[Source data]
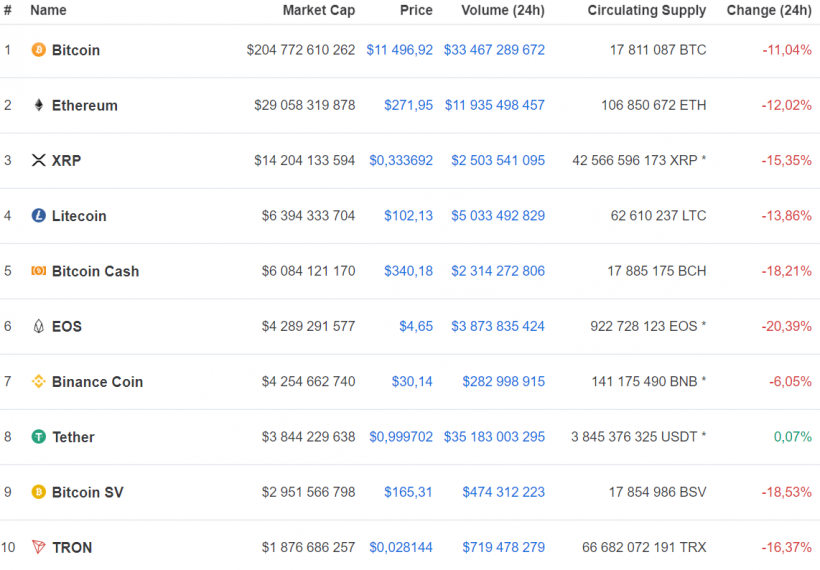Sort by Volume (24h) column header
The image size is (820, 570).
pyautogui.click(x=503, y=10)
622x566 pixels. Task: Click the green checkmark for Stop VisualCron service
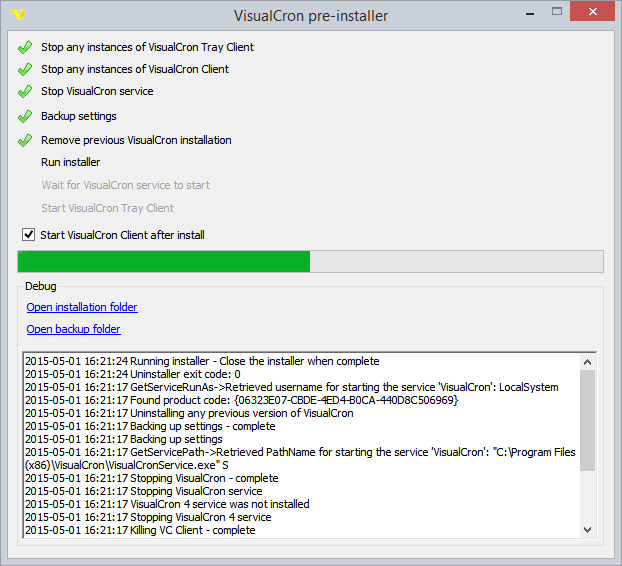[x=25, y=92]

### AIM OF THE TASK
Only the lines from the one containing "622x566 pixels. Task: Click" through the last line of the records above should be repeated, exactly and without pictures.

### RESPONSE AREA
622x566 pixels. Task: Click the green checkmark for Stop VisualCron service
[x=25, y=92]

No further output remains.